Segment Open

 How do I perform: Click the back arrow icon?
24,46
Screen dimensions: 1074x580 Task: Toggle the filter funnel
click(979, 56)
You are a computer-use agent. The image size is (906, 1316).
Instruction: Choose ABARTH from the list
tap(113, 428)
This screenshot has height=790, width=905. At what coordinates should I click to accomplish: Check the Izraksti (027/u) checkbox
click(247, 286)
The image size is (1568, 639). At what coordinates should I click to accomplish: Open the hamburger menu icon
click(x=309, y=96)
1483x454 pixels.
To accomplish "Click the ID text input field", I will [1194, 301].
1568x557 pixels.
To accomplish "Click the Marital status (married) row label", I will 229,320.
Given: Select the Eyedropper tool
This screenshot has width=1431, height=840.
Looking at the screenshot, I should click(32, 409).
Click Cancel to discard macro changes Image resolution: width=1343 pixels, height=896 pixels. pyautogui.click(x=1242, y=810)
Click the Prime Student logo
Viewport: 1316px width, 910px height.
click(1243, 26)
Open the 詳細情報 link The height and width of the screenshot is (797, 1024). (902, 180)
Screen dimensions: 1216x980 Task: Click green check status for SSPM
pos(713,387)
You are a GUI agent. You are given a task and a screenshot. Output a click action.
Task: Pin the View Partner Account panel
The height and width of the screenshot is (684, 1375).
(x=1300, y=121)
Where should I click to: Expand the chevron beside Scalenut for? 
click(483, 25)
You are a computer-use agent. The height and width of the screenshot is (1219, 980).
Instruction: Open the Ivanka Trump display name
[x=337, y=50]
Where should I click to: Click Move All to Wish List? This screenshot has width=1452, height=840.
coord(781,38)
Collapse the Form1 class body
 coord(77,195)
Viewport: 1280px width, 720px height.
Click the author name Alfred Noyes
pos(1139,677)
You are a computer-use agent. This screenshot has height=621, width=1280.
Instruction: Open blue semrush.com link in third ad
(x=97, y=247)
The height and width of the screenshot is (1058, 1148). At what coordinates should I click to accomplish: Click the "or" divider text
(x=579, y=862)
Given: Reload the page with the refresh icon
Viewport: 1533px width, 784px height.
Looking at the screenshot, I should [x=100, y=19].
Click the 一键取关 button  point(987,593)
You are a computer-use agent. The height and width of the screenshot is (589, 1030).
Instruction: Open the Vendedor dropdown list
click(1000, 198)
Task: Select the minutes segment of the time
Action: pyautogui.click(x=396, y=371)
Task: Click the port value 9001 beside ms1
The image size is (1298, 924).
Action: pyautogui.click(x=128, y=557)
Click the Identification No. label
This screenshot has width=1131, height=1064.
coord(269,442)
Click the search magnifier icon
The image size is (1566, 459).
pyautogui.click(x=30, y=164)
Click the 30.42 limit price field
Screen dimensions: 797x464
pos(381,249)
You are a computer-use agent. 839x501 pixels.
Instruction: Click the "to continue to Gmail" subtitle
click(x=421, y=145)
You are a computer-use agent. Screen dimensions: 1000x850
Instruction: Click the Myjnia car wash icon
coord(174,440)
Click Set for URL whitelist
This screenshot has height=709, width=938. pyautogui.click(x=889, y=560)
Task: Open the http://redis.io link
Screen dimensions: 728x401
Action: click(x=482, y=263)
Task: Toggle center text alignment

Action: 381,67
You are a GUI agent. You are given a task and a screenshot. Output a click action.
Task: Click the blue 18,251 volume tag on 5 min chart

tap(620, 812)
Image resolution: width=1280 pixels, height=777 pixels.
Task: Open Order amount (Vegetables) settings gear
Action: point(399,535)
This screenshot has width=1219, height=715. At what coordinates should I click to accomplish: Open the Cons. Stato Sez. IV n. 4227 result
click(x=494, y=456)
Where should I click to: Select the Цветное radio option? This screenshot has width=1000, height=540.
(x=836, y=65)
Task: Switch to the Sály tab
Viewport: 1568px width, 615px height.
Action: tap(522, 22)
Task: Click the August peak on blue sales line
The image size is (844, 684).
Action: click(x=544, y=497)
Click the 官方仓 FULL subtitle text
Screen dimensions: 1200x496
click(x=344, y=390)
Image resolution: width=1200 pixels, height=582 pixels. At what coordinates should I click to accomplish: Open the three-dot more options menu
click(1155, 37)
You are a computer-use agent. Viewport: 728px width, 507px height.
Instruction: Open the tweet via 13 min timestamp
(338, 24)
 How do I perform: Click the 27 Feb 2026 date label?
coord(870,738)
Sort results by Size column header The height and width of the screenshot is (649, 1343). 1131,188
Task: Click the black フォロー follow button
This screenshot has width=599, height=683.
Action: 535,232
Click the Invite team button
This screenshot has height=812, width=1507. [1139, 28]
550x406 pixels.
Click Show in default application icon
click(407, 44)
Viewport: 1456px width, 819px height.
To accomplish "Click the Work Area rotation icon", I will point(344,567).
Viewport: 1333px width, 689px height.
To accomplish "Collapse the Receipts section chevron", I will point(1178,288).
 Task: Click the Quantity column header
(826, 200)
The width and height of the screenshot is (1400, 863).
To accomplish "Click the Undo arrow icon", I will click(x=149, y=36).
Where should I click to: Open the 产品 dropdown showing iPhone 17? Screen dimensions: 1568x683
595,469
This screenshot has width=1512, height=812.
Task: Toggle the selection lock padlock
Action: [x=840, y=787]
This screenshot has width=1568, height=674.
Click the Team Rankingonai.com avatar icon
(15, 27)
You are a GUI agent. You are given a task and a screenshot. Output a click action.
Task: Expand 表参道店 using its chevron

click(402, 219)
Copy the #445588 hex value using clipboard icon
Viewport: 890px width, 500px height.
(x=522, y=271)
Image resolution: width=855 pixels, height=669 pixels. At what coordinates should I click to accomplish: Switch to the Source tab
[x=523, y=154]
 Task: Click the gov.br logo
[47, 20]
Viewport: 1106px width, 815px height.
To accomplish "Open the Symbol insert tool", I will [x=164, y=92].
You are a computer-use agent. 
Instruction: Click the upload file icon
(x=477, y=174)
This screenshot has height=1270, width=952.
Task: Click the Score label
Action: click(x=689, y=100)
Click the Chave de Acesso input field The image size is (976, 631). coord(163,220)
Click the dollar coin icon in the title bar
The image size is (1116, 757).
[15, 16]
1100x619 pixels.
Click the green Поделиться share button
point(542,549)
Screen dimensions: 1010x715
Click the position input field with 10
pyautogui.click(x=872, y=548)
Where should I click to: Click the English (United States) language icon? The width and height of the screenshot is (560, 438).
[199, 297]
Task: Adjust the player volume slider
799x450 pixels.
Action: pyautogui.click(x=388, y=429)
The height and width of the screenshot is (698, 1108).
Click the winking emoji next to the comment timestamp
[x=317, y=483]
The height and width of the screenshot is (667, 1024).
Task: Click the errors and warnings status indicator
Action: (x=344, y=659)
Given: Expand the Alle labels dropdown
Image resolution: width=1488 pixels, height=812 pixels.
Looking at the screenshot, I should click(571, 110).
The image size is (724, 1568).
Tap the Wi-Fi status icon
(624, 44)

Segment Closed

**WORK TO COMPLETE:**
Having read the material, set all of it down again without a single difference.

**OUTPUT OF THE TASK:**
 How do I perform: Click the back arrow icon?
24,46
Screen dimensions: 1074x580 Task: Toggle the filter funnel
click(979, 56)
You are a computer-use agent. The image size is (906, 1316).
Instruction: Choose ABARTH from the list
tap(113, 428)
This screenshot has height=790, width=905. At what coordinates should I click to accomplish: Check the Izraksti (027/u) checkbox
click(247, 286)
The image size is (1568, 639). At what coordinates should I click to accomplish: Open the hamburger menu icon
click(x=309, y=96)
1483x454 pixels.
To accomplish "Click the ID text input field", I will [1194, 301].
1568x557 pixels.
To accomplish "Click the Marital status (married) row label", I will 229,320.
Given: Select the Eyedropper tool
This screenshot has width=1431, height=840.
Looking at the screenshot, I should click(32, 409).
Click Cancel to discard macro changes Image resolution: width=1343 pixels, height=896 pixels. pyautogui.click(x=1242, y=810)
Click the Prime Student logo
Viewport: 1316px width, 910px height.
click(1243, 26)
Open the 詳細情報 link The height and width of the screenshot is (797, 1024). (902, 180)
Screen dimensions: 1216x980 Task: Click green check status for SSPM
pos(713,387)
You are a GUI agent. You are given a task and a screenshot. Output a click action.
Task: Pin the View Partner Account panel
The height and width of the screenshot is (684, 1375).
(x=1300, y=121)
Where should I click to: Expand the chevron beside Scalenut for? 
click(483, 25)
You are a computer-use agent. The height and width of the screenshot is (1219, 980).
Instruction: Open the Ivanka Trump display name
[x=337, y=50]
Where should I click to: Click Move All to Wish List? This screenshot has width=1452, height=840.
coord(781,38)
Collapse the Form1 class body
 coord(77,195)
Viewport: 1280px width, 720px height.
Click the author name Alfred Noyes
pos(1139,677)
You are a computer-use agent. This screenshot has height=621, width=1280.
Instruction: Open blue semrush.com link in third ad
(x=97, y=247)
The height and width of the screenshot is (1058, 1148). At what coordinates should I click to accomplish: Click the "or" divider text
(x=579, y=862)
Given: Reload the page with the refresh icon
Viewport: 1533px width, 784px height.
Looking at the screenshot, I should [x=100, y=19].
Click the 一键取关 button  point(987,593)
You are a computer-use agent. The height and width of the screenshot is (589, 1030).
Instruction: Open the Vendedor dropdown list
click(1000, 198)
Task: Select the minutes segment of the time
Action: pyautogui.click(x=396, y=371)
Task: Click the port value 9001 beside ms1
The image size is (1298, 924).
Action: pyautogui.click(x=128, y=557)
Click the Identification No. label
This screenshot has width=1131, height=1064.
coord(269,442)
Click the search magnifier icon
The image size is (1566, 459).
pyautogui.click(x=30, y=164)
Click the 30.42 limit price field
Screen dimensions: 797x464
pos(381,249)
You are a computer-use agent. 839x501 pixels.
Instruction: Click the "to continue to Gmail" subtitle
click(x=421, y=145)
You are a computer-use agent. Screen dimensions: 1000x850
Instruction: Click the Myjnia car wash icon
coord(174,440)
Click Set for URL whitelist
This screenshot has height=709, width=938. pyautogui.click(x=889, y=560)
Task: Open the http://redis.io link
Screen dimensions: 728x401
Action: click(x=482, y=263)
Task: Toggle center text alignment

Action: 381,67
You are a GUI agent. You are given a task and a screenshot. Output a click action.
Task: Click the blue 18,251 volume tag on 5 min chart

tap(620, 812)
Image resolution: width=1280 pixels, height=777 pixels.
Task: Open Order amount (Vegetables) settings gear
Action: point(399,535)
This screenshot has width=1219, height=715. At what coordinates should I click to accomplish: Open the Cons. Stato Sez. IV n. 4227 result
click(x=494, y=456)
Where should I click to: Select the Цветное radio option? This screenshot has width=1000, height=540.
(x=836, y=65)
Task: Switch to the Sály tab
Viewport: 1568px width, 615px height.
Action: tap(522, 22)
Task: Click the August peak on blue sales line
The image size is (844, 684).
Action: click(x=544, y=497)
Click the 官方仓 FULL subtitle text
Screen dimensions: 1200x496
click(x=344, y=390)
Image resolution: width=1200 pixels, height=582 pixels. At what coordinates should I click to accomplish: Open the three-dot more options menu
click(1155, 37)
You are a computer-use agent. Viewport: 728px width, 507px height.
Instruction: Open the tweet via 13 min timestamp
(338, 24)
 How do I perform: Click the 27 Feb 2026 date label?
coord(870,738)
Sort results by Size column header The height and width of the screenshot is (649, 1343). 1131,188
Task: Click the black フォロー follow button
This screenshot has width=599, height=683.
Action: 535,232
Click the Invite team button
This screenshot has height=812, width=1507. [1139, 28]
550x406 pixels.
Click Show in default application icon
click(407, 44)
Viewport: 1456px width, 819px height.
To accomplish "Click the Work Area rotation icon", I will point(344,567).
Viewport: 1333px width, 689px height.
To accomplish "Collapse the Receipts section chevron", I will point(1178,288).
 Task: Click the Quantity column header
(826, 200)
The width and height of the screenshot is (1400, 863).
To accomplish "Click the Undo arrow icon", I will click(x=149, y=36).
Where should I click to: Open the 产品 dropdown showing iPhone 17? Screen dimensions: 1568x683
595,469
This screenshot has width=1512, height=812.
Task: Toggle the selection lock padlock
Action: [x=840, y=787]
This screenshot has width=1568, height=674.
Click the Team Rankingonai.com avatar icon
(15, 27)
You are a GUI agent. You are given a task and a screenshot. Output a click action.
Task: Expand 表参道店 using its chevron

click(402, 219)
Copy the #445588 hex value using clipboard icon
Viewport: 890px width, 500px height.
(x=522, y=271)
Image resolution: width=855 pixels, height=669 pixels. At what coordinates should I click to accomplish: Switch to the Source tab
[x=523, y=154]
 Task: Click the gov.br logo
[47, 20]
Viewport: 1106px width, 815px height.
To accomplish "Open the Symbol insert tool", I will [x=164, y=92].
You are a computer-use agent. 
Instruction: Click the upload file icon
(x=477, y=174)
This screenshot has height=1270, width=952.
Task: Click the Score label
Action: click(x=689, y=100)
Click the Chave de Acesso input field The image size is (976, 631). coord(163,220)
Click the dollar coin icon in the title bar
The image size is (1116, 757).
[15, 16]
1100x619 pixels.
Click the green Поделиться share button
point(542,549)
Screen dimensions: 1010x715
Click the position input field with 10
pyautogui.click(x=872, y=548)
Where should I click to: Click the English (United States) language icon? The width and height of the screenshot is (560, 438).
[199, 297]
Task: Adjust the player volume slider
799x450 pixels.
Action: pyautogui.click(x=388, y=429)
The height and width of the screenshot is (698, 1108).
Click the winking emoji next to the comment timestamp
[x=317, y=483]
The height and width of the screenshot is (667, 1024).
Task: Click the errors and warnings status indicator
Action: (x=344, y=659)
Given: Expand the Alle labels dropdown
Image resolution: width=1488 pixels, height=812 pixels.
Looking at the screenshot, I should click(571, 110).
The image size is (724, 1568).
Tap the Wi-Fi status icon
(624, 44)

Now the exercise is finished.